___ Trechos dos dados ___

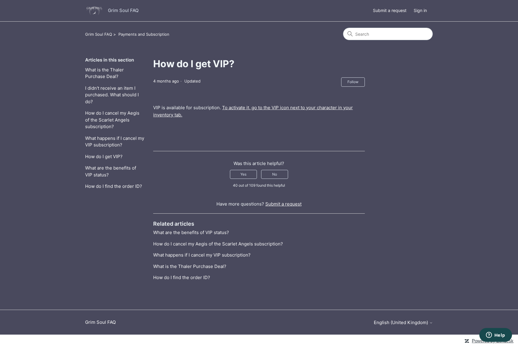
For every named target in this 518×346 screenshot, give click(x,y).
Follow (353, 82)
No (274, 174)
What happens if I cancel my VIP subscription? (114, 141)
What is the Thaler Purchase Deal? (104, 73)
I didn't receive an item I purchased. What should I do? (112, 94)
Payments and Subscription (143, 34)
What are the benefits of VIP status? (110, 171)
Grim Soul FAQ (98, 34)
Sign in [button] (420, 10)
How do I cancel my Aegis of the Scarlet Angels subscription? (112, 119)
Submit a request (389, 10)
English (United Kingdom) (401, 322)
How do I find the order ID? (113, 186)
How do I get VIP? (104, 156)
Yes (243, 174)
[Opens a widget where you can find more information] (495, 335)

___
___ Trechos dos dados ___

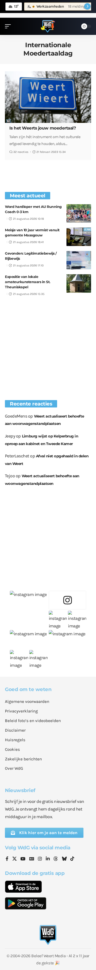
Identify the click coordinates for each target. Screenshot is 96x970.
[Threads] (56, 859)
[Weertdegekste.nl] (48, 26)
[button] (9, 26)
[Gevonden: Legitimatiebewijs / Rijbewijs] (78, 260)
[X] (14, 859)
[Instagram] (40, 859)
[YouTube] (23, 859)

___
___ Trechos dos dados ___

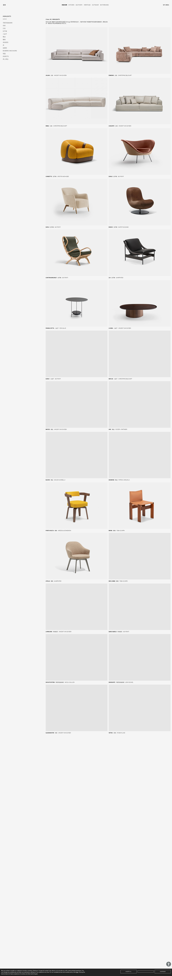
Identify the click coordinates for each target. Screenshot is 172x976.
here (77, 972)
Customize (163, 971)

___

### Tarefa escrita
Converta em tabela Markdown apenas as linhas dos dados que vão da que contém "Sign in [button] (420, 10)" até a que contém "Yes (243, 174)", ambas incluídas, sem as linhas em branco. Use as colunas "Número" e "Linha".

### Resposta à tarefa
| Número | Linha |
|---|---|
| 1 | Sign in [button] (420, 10) |
| 2 | How do I cancel my Aegis of the Scarlet Angels subscription? (112, 119) |
| 3 | Submit a request (389, 10) |
| 4 | English (United Kingdom) (401, 322) |
| 5 | How do I find the order ID? (113, 186) |
| 6 | How do I get VIP? (104, 156) |
| 7 | Yes (243, 174) |